As a matter of fact, Desmond echoes this idea clearly noting that oftentimes, types of dances that are created by marginalized populations demonstrate “a trajectory of ‘upward mobility’” (39). Performance studies also invites us to further understand this ‘upward mobility’ as it relates to power relations. For example, the historical performance of the Wanaragua included tools and emblems that could be perceived as having significance of resistance. In the eighteenth century, when the dance emerged, a dancer carried emblems such as swords or axes, and these items, Burton describes, would enable the dancer to gain added “power and poignancy,” because they “transform the tools of oppression into instruments of liberation” (234). Additionally, swords can be symbolic of strength, and axes are used to chop wood, one of the most essential materials known to humankind; thus, this tool can be symbolic of struggle and hard work.

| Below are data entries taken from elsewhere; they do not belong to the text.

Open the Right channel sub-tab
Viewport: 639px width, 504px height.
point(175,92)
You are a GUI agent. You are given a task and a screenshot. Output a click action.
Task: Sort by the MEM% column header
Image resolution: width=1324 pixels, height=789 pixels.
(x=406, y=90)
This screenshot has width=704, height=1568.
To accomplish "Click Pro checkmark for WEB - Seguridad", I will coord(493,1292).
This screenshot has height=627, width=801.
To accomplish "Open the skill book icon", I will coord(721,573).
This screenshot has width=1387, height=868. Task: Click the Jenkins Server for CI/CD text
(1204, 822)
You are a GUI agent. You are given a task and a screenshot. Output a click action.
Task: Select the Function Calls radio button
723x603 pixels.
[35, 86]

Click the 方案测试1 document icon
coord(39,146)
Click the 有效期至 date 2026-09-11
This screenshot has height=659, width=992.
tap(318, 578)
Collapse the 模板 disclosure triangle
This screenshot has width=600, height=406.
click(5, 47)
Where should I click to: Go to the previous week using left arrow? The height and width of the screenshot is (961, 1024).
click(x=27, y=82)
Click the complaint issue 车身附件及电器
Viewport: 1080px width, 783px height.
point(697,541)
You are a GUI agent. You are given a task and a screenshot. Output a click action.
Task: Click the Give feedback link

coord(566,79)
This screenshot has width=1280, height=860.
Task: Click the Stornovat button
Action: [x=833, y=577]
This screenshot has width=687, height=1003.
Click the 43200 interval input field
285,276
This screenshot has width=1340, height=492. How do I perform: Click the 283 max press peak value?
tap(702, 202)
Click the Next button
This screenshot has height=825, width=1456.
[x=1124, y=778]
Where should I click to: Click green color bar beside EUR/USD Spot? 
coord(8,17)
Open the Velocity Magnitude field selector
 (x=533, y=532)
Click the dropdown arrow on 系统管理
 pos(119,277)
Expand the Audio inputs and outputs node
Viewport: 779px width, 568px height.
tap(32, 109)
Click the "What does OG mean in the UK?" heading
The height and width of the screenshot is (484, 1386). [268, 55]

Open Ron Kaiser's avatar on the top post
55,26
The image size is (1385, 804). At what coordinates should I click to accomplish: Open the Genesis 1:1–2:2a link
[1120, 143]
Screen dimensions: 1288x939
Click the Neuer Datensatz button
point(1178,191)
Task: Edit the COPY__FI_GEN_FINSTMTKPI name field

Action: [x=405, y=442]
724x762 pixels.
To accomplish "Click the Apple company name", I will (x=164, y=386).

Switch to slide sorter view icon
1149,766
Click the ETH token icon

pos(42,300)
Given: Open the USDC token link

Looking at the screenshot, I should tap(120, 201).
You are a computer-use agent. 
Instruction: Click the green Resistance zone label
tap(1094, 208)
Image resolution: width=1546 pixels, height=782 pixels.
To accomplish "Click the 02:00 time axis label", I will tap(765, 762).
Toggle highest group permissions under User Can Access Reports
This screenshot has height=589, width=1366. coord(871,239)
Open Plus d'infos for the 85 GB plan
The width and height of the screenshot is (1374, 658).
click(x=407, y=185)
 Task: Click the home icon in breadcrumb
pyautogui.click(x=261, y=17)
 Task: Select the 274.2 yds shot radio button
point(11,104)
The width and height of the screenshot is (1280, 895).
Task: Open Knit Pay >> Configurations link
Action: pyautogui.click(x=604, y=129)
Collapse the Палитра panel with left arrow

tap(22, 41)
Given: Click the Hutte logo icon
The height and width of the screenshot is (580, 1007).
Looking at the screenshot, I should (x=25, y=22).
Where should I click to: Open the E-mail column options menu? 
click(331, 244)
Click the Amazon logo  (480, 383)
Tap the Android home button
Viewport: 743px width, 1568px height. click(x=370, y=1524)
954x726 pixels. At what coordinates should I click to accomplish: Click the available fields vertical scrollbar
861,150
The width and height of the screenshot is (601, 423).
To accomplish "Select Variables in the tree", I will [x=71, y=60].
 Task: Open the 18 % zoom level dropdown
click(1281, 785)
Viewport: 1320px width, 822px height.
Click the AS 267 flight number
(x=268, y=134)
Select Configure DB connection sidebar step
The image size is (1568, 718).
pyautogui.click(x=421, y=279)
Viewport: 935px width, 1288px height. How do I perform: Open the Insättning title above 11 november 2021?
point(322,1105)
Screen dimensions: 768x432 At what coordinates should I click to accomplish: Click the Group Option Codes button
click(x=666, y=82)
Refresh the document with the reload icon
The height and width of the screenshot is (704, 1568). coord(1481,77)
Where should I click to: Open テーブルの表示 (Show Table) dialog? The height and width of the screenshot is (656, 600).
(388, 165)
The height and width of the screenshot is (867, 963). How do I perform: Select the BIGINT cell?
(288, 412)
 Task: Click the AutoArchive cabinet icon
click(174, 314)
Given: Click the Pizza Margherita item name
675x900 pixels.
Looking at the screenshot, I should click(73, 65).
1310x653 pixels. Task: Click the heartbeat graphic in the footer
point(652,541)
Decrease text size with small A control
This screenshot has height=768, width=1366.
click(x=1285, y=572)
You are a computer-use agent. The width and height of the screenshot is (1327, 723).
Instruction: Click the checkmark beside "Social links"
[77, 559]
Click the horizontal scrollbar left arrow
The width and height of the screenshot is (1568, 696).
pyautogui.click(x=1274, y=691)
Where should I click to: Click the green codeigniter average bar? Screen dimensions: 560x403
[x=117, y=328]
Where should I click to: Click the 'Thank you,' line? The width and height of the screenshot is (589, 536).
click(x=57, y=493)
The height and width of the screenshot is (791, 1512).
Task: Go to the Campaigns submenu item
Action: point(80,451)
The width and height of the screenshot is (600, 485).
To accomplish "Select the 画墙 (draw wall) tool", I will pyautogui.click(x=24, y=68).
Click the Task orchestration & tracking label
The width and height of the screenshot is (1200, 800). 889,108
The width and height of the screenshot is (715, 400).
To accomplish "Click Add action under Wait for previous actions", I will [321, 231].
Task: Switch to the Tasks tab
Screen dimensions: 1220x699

Both the sword and the axe allow the dancers to perform the Wanaragua as a discourse of the body. Also, one of the most significant items used in the performance of the Wanaragua in the eighteenth century was a “house,” which is placed on the dancer’s head. The dancers would construct a model of the Great House and place it on their heads. They would then sing and dance, which would symbolically reverse who controls the Great House, as this power and control would be passed into the model house, which the enslaved had made and now control. In this regard, Burton discloses:
[T]he experience of possession is first and foremost an experience of power in that ‘the possessed is virtually in absolute control of those around him’ (Michael and Mission 239); while the dancer is performing, he is commanding respect by the sheer splendor of his or her presence, lost in, but also controlling, the ecstasy of the dance.
More contemporarily and in Belize, Wanaragua dancers wear seashells on their knees as seen on Figure 3 below. For the dancers, the shells have significant meaning. Seashells are known to exhibit a certain amount of healing power whenever they become in contact with someone. People are attracted to different types of seashells, and these shells can be essential tools of resistance and empowerment. Moreover, because the dancers reside in southern Belize, which is coastal, they have easy access to the seashells and other materials that comprise the attire. Medina-Lopez’s description of rasquache is helpful for thinking about many of the tools and materials that make the Wanaragua dancer’s clothing. For Medina-Lopez, “rasquache emerges from a sociocultural imperative to recycle, upcycle, make do, and make new meaning through whatever available bits and pieces. It is this combination of ingenuity, meaning making, boldness, and flair that dovetails nicely…into cultural rhetorics” (3).
The resistance elucidated through Wanaragua is also as a result of the “complex network of social, economic, political, aesthetic, and philosophical histories” which have been “consolidated onto the bodies of performers” (Okpewho et al. 267). The Wanaragua dancer is not just a body in movement, it is embodied rhetoric, a site of resistance and meaning making. These bodies must be recognized for how they function as complex relational histories and ways of surviving and resilience.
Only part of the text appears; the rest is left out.